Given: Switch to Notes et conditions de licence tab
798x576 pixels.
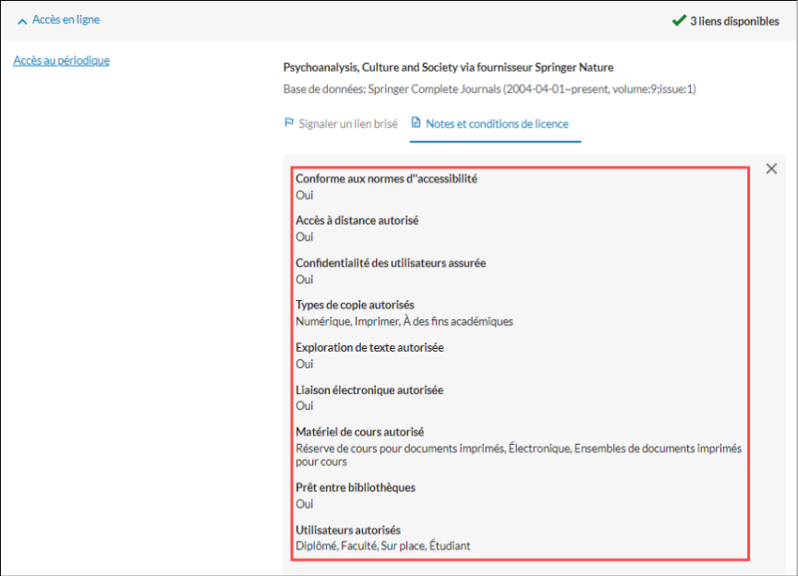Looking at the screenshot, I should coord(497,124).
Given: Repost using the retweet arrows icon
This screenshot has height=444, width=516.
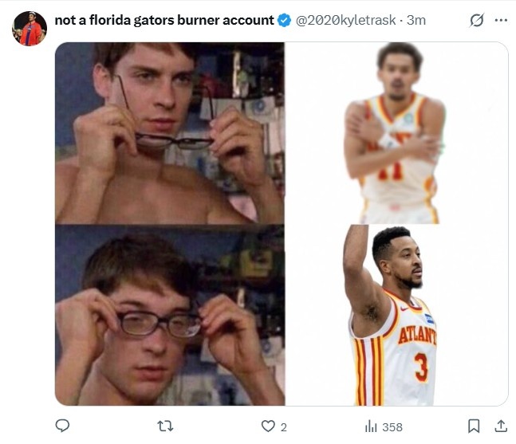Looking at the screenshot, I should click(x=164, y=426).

==

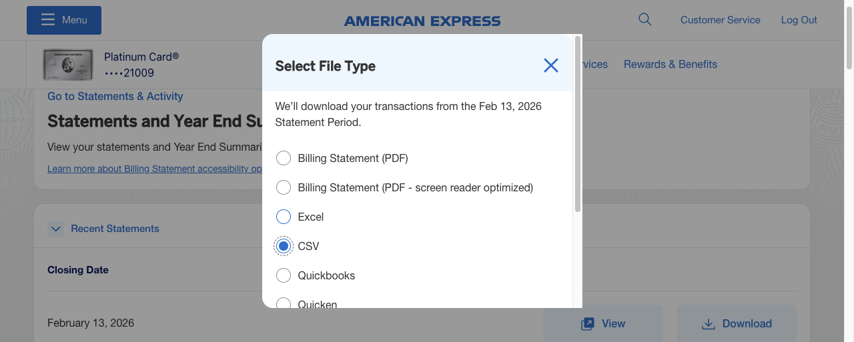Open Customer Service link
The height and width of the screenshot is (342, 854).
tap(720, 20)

WHAT TO WORK ON -
Using the listing above, state the count of lines that include "Given" and nothing else.

ANSWER SECTION -
2